I was playing a puzzle game and started wondering how they implemented their undo feature. The game only has five possible moves, and only when the player does a move does the game state change, but the game state can be quite complicated.
The standard undo implementation would be to keep track of a stack of all past game states. However, since the game state can get quite complicated, this can end up taking up a lot of memory.
Assuming the game state changes deterministically, a more memory efficient implementation would be to only keep track of all performed moves, because they require way less memory. However, an undo operation would then require recalculating all past moves which would take up a lot of processing power instead.

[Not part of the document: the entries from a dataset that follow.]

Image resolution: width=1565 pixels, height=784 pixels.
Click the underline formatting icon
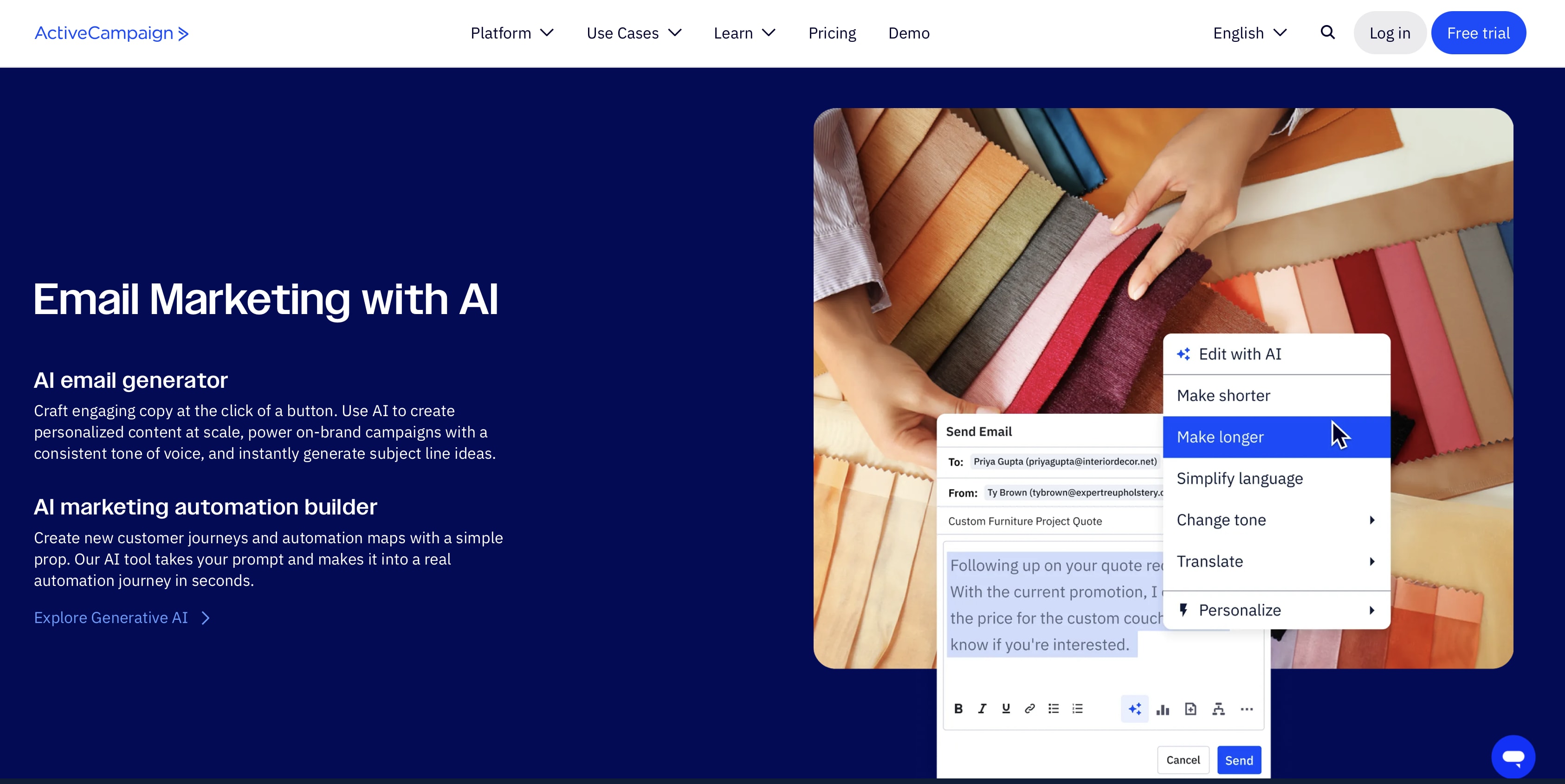[1005, 709]
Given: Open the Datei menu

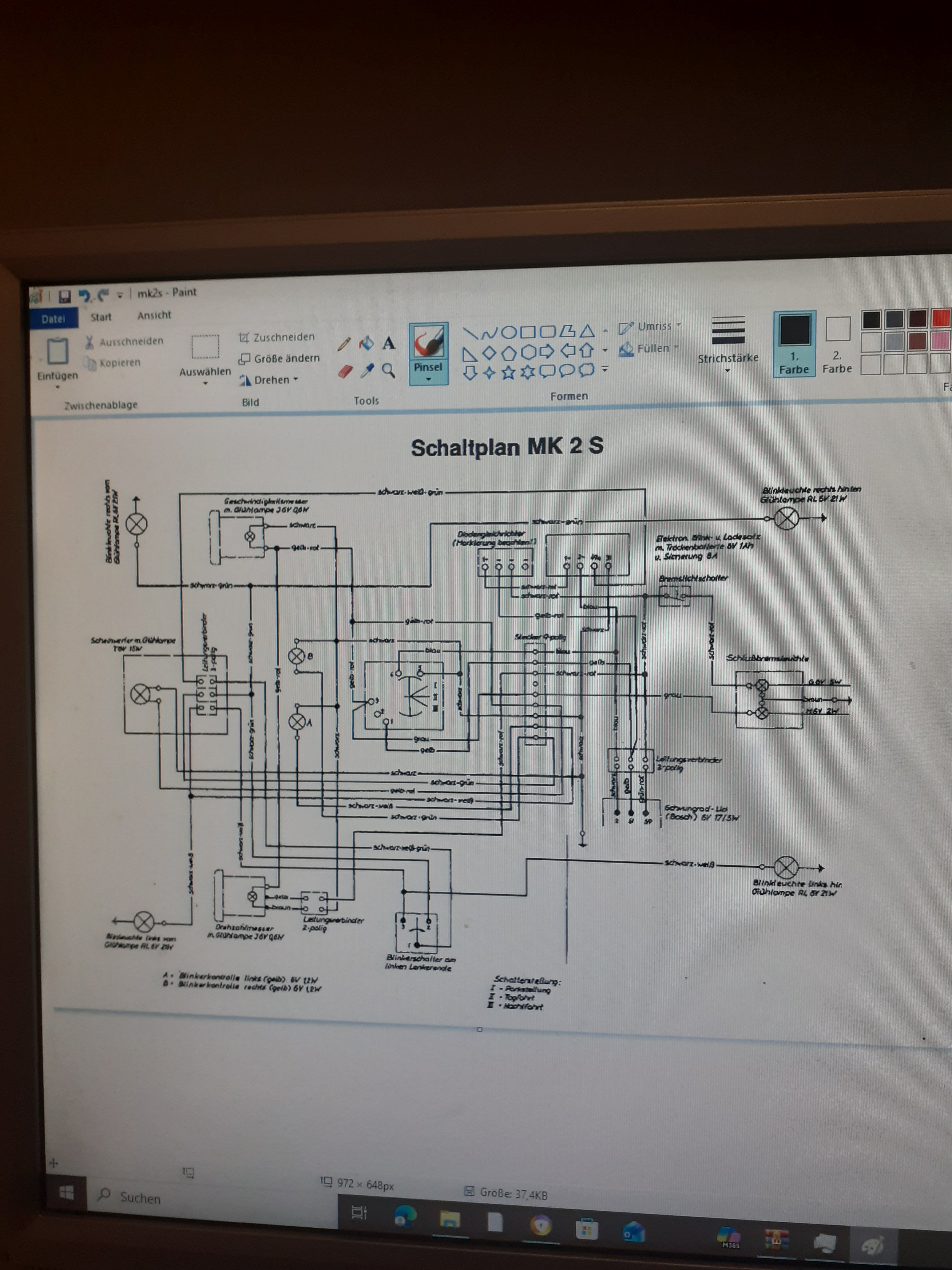Looking at the screenshot, I should point(54,319).
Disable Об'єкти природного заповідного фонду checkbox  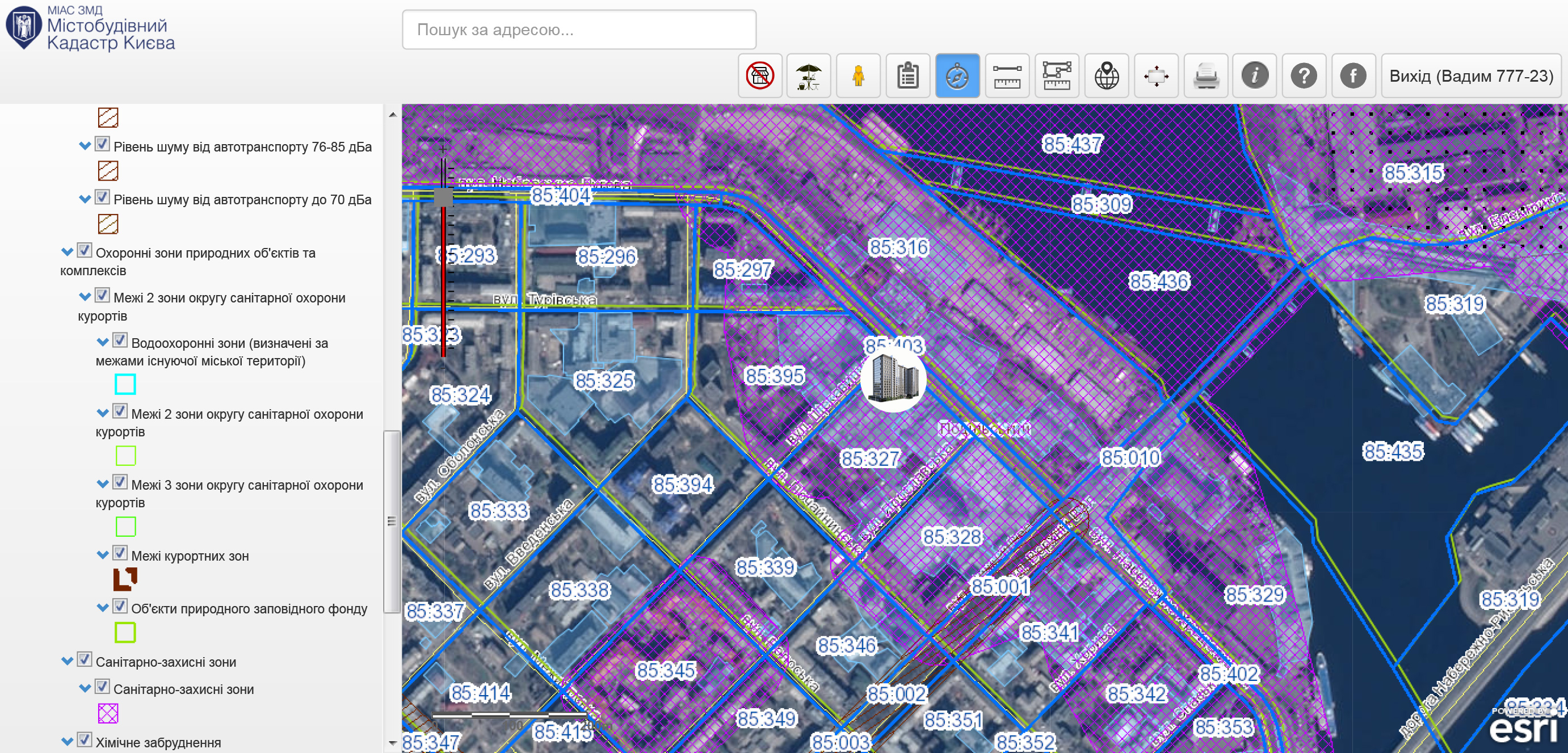coord(120,606)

I was wondering if there is any literature on a data structure that tries to optimize both. Intuitively, I expect it to be possible to implement a data structure that only requires storing a logarithmic number of game states while also requiring a logarithmic number of move calculations for every undo operation. Of course this still requires storing all past moves, but the assumption is that this is significantly less memory than storing all past game states.
To be clear, I have some ideas myself of how this could be implemented. I am mostly interested in whether there already exists some literature on the topic, because I was unable to find any.
For some context, the game that made me bring this into question is called baba is you. I suspect they simply store a log of changes to the game state rather than the entire game states, because this usually, though not always, requires significantly less memory. However, it still made me wonder about this. Moreover, the game state does not always change deterministically in baba is you, but this could be fixed by storing some rng seed together with the performed moves.